Example 02: Using Thrust library#

Overview#

This example demonstrates how setuptools_cuda can be used in conjunction with Thrust library. We highly recommend that you first read the saxpy example description first, as here we will only focus on the important differences.

In this example, we will create a simple sort function that will sort a numpy array using thrust::sort on a CUDA enabled device. Internally, we will have to handle the transfer of data from numpy to the device, and then in the opposite way. Our signature will therefore look as follows

def sort(data):
   ...

As previously, we will use Cython to make our life easier.

Directory structure#

├── pyproject.toml
├── setup.py
├── test
│   └── test_thrustcu.py
└── thrustcu
    ├── thrustcu_impl.cu
    ├── thrustcu_impl.h
    └── thrustcu.pyx

The directory structure in this example is pretty similar to the one in the first example, and hence we will not discuss the role of each individual file and instead we’ll focus on the relevant contents.
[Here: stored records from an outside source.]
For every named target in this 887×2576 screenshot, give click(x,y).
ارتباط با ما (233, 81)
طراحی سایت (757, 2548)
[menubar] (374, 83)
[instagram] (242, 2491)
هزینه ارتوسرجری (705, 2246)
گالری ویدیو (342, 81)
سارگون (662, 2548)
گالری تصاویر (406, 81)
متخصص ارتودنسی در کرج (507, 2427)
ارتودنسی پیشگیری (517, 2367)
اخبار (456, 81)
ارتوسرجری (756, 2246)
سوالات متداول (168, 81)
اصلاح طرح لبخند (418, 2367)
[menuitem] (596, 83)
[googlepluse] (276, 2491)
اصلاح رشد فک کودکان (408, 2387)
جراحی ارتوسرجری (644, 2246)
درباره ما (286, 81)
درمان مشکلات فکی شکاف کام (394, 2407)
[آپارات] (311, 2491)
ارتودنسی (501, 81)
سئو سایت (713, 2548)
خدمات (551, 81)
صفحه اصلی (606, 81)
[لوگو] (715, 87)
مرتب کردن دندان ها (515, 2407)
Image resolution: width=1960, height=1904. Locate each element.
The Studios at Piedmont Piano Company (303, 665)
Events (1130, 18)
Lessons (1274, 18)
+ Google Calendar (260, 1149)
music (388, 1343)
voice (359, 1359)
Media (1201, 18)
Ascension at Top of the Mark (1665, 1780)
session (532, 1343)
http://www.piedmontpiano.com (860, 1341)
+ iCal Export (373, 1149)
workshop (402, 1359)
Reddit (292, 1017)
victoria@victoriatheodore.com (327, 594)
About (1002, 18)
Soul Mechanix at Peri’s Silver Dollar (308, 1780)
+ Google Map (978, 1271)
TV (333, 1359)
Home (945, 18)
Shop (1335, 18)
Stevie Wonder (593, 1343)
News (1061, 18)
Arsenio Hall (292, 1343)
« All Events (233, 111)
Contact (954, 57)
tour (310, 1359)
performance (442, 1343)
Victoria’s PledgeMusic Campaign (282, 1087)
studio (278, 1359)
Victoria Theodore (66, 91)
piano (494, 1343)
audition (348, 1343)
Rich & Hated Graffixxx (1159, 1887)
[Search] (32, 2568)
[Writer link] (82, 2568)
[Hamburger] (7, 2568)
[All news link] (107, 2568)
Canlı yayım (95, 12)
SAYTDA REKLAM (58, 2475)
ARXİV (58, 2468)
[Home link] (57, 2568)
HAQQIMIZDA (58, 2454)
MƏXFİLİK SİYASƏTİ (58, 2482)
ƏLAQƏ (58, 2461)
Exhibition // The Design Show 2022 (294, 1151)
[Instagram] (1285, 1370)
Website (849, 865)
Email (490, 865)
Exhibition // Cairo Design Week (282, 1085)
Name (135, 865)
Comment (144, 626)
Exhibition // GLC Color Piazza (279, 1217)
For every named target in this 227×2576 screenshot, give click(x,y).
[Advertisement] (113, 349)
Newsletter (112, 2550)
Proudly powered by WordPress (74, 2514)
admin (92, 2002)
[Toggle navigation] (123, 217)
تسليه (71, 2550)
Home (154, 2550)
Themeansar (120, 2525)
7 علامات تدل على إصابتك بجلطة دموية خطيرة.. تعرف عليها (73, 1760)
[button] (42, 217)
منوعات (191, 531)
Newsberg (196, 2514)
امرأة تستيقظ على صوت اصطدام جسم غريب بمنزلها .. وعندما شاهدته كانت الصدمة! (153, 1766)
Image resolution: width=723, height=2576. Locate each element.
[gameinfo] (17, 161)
Main file of the extension#

Compared to the previous example, this time we do not implement our own kernel. Instead, we rely on thrust to perform the heavy lifting. The source code for the main file of the extension looks as follows:

#include <thrust/copy.h>
#include <thrust/device_vector.h>
#include <thrust/sort.h>


template <typename T>
void _sort(T* data, long long n)
{
  thrust::device_vector<T> data_vec(data, data+n);
  thrust::sort(data_vec.begin(), data_vec.end());
  thrust::copy(data_vec.begin(), data_vec.end(), data);
}

template void _sort(float*, long long);
template void _sort(double*, long long);
template void _sort(int8_t*, long long);
template void _sort(uint8_t*, long long);
template void _sort(int16_t*, long long);
template void _sort(uint16_t*, long long);
template void _sort(int32_t*, long long);
template void _sort(uint32_t*, long long);
template void _sort(int64_t*, long long);
template void _sort(uint64_t*, long long);

We start by including several thrust files:

  • thrust/copy.h for copying data between host and device.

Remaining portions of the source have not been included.